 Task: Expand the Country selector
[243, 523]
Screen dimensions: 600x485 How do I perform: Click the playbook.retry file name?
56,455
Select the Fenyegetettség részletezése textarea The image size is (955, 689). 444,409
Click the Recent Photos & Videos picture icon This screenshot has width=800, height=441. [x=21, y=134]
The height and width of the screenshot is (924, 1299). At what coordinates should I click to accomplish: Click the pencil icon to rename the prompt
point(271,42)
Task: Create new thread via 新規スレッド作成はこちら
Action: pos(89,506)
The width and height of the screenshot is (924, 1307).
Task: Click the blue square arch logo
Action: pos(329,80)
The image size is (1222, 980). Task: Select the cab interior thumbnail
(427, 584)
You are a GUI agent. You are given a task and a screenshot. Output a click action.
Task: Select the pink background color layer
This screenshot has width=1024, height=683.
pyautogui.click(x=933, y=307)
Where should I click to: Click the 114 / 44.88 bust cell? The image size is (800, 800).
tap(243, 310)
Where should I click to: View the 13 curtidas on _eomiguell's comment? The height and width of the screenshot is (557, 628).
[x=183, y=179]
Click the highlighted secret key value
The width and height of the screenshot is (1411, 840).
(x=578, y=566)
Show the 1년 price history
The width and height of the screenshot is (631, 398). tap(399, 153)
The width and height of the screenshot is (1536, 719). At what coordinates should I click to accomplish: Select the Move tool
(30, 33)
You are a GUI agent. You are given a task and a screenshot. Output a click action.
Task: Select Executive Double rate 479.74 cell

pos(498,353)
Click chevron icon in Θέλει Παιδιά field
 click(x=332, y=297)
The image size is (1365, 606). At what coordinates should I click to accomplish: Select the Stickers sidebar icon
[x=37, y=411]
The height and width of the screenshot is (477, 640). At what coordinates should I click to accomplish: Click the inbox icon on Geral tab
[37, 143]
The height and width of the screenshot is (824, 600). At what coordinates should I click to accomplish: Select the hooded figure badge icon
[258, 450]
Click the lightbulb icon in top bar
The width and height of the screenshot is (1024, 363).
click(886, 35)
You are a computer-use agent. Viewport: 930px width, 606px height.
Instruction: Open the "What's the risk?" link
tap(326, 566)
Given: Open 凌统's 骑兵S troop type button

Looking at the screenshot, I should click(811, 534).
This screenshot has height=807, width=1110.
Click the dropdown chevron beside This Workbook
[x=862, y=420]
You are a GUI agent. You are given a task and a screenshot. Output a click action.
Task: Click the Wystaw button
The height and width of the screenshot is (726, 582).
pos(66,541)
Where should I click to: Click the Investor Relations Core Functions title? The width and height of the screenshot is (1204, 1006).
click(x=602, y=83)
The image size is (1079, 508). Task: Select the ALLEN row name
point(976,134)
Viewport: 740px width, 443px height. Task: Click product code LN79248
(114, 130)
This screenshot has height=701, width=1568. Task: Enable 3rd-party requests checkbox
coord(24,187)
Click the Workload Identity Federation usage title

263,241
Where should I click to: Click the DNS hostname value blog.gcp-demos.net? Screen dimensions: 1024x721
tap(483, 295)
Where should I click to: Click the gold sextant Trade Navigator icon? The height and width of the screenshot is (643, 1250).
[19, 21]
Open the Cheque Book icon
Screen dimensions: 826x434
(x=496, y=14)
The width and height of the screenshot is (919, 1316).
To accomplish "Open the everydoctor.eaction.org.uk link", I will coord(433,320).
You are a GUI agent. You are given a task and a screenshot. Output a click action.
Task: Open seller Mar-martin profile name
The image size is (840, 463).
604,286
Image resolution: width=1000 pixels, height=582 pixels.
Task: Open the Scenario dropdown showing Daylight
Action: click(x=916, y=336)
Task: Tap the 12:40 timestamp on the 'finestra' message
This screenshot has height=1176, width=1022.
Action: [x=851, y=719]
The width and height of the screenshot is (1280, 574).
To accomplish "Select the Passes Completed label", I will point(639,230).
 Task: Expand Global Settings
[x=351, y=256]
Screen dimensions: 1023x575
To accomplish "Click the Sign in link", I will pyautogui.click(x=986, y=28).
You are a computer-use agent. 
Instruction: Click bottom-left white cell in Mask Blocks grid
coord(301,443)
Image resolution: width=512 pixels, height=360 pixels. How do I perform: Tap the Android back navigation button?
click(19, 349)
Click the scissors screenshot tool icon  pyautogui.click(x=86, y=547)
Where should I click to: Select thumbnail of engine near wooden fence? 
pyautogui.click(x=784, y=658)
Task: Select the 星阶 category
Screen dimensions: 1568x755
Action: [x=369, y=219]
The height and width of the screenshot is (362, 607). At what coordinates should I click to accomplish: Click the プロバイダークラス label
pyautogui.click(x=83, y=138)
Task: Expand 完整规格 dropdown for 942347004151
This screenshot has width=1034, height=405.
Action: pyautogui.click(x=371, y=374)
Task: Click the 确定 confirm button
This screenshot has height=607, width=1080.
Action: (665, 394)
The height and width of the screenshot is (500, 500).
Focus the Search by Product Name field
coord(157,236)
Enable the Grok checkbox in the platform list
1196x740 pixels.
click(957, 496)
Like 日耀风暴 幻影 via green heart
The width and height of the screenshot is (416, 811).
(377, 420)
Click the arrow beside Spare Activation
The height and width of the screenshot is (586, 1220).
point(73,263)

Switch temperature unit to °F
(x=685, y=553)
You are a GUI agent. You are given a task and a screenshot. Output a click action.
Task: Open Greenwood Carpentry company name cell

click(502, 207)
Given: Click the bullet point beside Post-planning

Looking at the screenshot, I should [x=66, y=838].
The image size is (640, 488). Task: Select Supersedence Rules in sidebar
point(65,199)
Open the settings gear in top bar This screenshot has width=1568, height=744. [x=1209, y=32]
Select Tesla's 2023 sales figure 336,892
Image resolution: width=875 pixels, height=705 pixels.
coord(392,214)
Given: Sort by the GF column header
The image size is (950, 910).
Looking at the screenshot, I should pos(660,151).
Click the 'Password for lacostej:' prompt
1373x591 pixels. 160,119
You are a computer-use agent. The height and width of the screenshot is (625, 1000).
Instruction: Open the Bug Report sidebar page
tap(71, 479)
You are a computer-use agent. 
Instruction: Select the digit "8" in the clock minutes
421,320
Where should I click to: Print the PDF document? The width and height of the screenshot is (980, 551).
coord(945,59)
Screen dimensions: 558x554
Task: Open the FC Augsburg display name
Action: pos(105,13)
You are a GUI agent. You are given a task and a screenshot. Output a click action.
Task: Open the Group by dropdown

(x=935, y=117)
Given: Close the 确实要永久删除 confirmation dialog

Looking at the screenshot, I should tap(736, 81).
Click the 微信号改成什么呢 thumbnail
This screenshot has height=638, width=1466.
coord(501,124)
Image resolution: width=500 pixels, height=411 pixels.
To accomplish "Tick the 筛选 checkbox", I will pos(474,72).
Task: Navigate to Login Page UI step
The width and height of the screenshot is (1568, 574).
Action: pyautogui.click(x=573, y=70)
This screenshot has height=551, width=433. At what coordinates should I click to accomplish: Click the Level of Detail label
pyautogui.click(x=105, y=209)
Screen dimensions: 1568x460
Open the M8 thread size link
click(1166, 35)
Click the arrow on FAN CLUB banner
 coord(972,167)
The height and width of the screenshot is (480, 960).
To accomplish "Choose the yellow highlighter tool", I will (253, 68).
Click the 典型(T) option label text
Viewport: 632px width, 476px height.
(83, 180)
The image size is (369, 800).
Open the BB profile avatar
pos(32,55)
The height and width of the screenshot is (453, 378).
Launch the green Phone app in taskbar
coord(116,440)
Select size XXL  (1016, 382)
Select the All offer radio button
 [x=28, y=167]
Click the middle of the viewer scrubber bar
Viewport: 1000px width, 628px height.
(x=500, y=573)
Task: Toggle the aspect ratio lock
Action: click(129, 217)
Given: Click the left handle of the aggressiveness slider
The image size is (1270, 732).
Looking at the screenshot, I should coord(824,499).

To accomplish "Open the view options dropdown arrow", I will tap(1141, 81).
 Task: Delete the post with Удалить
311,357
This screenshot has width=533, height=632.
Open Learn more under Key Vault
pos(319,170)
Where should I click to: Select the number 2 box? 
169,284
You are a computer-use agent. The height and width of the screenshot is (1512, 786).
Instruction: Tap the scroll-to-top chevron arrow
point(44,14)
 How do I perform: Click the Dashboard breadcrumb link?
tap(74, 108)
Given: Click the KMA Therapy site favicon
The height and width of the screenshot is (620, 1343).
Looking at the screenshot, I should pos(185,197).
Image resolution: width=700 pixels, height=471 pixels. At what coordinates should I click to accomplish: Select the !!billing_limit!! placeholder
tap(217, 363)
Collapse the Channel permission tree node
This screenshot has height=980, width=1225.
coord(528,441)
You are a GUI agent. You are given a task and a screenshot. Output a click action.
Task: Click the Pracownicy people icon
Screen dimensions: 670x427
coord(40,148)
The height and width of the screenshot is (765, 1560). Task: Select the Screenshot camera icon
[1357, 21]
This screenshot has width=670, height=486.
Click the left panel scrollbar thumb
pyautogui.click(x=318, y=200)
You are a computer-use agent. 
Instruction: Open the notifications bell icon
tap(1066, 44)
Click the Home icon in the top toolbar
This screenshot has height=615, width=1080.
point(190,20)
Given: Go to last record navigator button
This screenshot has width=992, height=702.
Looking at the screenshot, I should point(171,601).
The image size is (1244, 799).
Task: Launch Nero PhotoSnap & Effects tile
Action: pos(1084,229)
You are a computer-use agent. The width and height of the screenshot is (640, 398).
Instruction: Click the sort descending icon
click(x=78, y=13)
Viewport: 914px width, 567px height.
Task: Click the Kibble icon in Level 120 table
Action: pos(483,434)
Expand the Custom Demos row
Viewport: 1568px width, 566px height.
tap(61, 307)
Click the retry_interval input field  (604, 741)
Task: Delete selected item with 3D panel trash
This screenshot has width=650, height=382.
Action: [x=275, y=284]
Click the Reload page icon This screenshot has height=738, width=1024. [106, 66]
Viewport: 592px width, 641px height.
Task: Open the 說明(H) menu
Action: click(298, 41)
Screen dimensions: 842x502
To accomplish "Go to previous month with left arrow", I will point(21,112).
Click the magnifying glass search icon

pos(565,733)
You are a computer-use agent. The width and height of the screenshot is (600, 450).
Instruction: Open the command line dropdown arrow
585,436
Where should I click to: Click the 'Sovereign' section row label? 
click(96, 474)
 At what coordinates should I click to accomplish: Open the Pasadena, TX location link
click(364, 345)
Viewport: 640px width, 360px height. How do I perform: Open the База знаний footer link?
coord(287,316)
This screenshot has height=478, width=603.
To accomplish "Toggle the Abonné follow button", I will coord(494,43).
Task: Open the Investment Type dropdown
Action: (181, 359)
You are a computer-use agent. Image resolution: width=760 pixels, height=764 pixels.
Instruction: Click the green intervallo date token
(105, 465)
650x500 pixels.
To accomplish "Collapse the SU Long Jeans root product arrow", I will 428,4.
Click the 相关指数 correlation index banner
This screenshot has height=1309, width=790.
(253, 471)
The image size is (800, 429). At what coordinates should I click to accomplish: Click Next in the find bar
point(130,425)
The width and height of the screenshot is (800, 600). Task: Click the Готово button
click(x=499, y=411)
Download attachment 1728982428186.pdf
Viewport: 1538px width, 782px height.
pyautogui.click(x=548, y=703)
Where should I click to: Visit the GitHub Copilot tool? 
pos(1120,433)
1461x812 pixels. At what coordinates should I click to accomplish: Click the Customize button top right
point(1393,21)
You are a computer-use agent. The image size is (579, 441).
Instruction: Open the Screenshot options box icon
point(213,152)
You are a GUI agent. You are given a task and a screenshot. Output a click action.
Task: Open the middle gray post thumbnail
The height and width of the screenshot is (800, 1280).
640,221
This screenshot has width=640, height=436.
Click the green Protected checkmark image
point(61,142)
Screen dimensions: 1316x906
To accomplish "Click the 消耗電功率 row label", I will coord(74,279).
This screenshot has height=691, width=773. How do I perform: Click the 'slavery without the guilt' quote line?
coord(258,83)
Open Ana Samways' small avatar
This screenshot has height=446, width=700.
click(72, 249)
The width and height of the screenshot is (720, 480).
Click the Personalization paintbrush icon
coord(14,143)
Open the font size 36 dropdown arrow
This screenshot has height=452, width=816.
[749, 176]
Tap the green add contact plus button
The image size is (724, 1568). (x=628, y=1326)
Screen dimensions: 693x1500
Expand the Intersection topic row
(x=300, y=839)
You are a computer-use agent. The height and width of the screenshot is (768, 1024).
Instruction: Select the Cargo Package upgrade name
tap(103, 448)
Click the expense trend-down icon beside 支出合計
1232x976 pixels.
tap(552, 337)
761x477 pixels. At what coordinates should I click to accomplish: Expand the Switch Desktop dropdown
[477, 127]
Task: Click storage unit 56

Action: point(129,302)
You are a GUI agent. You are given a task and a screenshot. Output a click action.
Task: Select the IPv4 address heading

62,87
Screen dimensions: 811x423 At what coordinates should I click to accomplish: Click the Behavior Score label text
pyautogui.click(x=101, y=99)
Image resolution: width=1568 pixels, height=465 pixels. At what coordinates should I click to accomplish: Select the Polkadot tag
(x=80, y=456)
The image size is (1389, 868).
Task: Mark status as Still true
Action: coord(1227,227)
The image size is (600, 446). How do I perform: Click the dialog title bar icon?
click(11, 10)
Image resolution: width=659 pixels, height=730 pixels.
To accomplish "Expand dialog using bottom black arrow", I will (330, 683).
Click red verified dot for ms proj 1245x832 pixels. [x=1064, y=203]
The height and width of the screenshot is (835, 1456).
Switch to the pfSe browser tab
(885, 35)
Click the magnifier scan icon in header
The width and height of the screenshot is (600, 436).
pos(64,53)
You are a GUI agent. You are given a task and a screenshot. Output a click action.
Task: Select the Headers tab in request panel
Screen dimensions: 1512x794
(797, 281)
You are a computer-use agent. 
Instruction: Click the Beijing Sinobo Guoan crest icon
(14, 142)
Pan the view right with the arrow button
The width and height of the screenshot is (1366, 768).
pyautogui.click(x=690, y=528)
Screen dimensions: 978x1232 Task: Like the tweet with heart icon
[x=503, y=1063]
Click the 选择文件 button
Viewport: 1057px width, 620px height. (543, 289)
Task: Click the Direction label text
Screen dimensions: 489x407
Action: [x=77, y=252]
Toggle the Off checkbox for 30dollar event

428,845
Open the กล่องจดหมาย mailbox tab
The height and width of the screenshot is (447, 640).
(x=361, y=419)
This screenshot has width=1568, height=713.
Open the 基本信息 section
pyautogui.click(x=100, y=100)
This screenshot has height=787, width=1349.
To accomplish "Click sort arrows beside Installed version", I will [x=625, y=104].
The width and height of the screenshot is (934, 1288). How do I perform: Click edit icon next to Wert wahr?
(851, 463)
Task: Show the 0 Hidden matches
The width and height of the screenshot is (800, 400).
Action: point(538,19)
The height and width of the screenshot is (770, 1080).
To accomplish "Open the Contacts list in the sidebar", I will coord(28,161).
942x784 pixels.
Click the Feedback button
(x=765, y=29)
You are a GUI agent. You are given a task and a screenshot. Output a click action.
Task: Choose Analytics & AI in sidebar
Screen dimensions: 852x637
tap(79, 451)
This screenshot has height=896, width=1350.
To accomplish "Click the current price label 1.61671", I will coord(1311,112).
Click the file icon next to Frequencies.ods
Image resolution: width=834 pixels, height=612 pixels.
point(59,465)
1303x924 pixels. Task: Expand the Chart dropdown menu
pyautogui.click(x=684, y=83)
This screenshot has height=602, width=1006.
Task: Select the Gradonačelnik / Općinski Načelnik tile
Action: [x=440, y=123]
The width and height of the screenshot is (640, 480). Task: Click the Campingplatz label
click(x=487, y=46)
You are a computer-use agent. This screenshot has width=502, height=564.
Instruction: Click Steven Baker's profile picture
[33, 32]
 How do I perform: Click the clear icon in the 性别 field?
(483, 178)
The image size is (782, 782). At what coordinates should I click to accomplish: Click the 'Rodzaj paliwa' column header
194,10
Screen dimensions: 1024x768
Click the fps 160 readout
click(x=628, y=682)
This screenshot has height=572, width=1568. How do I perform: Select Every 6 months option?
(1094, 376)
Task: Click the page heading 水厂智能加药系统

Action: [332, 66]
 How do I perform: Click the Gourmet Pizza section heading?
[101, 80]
============
Exercise details> Which lines above contain the word "Collapse"? Copy all of them.

Output of the task>
Collapse the Channel permission tree node
To accomplish "Collapse the SU Long Jeans root product arrow", I will 428,4.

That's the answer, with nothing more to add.